(Beginning of Text section)
  • Reconstrucion

    Reconstrucion
    The period after the Civil War, 1865 - 1877, was called the Reconstruction period. Abraham Lincoln started planning for the reconstruction of the South during the Civil War as Union soldiers occupied huge areas of the South. He wanted to bring the Nation back together as quickly as possible and in December 1863 he offered his plan for Reconstruction which required that the States new constitutions prohibit slavery.
  • Assassination Of Abraham Lincoln

    Assassination Of Abraham Lincoln
    On April 14, 1865, John Wilkes Booth, a famous actor and Confederate sympathizer, fatally shot President Abraham Lincoln at a play at Ford’s Theatre in Washington, D.C. The attack came only five days after Confederate General Robert E. Lee surrendered his massive army at Appomattox Court House, Virginia, effectively ending the American Civil War. With Confederate armies near collapse across the South, Booth came up with a desperate plan to save the Confederacy.
  • Sharecropping

    Conflict arose in the southern economybetween many white landowners attempting to reestablish a labor force and freed blacks seeking economic independence. But during Reconstruction, however, the conflict over labor resulted in the sharecropping system, in which black families would rent small plots of land in return for a portion of their crop, to be given to the landowner at the end of each year.
(End of Text section)
• Exercise requirements:
(1) In the passage on Reconstruction, where did Robert E. Lee surrender his army?
(2) Write the next part of the passage on Reconstruction, picking up after its final sentence.
(Beginning of Dataset content)
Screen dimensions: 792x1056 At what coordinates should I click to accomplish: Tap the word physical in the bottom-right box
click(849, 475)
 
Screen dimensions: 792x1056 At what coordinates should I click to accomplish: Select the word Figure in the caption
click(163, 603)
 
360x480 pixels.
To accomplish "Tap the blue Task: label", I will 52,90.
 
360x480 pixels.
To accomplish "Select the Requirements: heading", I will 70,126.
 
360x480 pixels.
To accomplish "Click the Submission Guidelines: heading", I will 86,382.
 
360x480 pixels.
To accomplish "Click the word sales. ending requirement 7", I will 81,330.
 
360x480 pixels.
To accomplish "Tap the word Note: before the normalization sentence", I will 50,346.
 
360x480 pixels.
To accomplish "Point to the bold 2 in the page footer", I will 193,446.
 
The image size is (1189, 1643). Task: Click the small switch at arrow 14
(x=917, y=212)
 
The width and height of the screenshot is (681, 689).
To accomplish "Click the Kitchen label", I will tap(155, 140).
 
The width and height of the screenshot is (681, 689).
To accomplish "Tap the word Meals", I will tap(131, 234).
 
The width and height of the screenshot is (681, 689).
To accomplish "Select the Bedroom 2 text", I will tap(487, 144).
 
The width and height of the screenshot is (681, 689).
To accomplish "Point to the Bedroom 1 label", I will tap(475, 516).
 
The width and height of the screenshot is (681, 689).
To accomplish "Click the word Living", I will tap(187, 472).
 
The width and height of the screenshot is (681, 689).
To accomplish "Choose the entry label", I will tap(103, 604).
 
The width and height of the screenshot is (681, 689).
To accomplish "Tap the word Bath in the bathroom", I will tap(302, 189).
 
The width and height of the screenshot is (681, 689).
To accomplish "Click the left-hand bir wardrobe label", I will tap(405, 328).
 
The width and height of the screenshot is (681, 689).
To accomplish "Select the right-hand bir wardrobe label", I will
(End of Dataset content)
• Answers to this exercise:
(1) At Appomattox Court House, Virginia.

(2)
  • 13th Amendment

    The 13th Amendment to the Constitution declared that "Neither slavery nor involuntary servitude, except as a punishment for crime whereof the party shall have been duly convicted, shall exist within the United States, or any place subject to their jurisdiction." Formally abolishing slavery in the United States, the 13th Amendment was passed by the Congress on January 31, 1865, and ratified by the states on December 6, 1865.
  • Radical Reconstruction

    After northern voters rejected Johnson's policies in the congressional elections in late 1866, Republicans in Congress took firm hold of Reconstruction in the South. During Radical Reconstruction, which began in 1867, newly enfranchised blacks gained a voice in government for the first time in American history, winning election to southern state legislatures and even to the U.S. Congress.
  • 14th Amendment

    The 14th Amendment to the Constitution was ratified on July 9, 1868, and granted citizenship to “all persons born or naturalized in the United States,” which included former slaves recently freed. By directly mentioning the role of the states, the 14th Amendment greatly expanded the protection of civil rights to all Americans and took more legal action than any other amendment.
  • 15th Amendment

    The 15th Amendment to the Constitution granted African American men the right to vote by declaring that the "right of citizens of the United States to vote shall not be denied or abridged by the United States or by any state on account of race, color, or previous condition of servitude." Although ratified on February 3, 1870, the promise of the 15th Amendment would not be fully realized for almost a century.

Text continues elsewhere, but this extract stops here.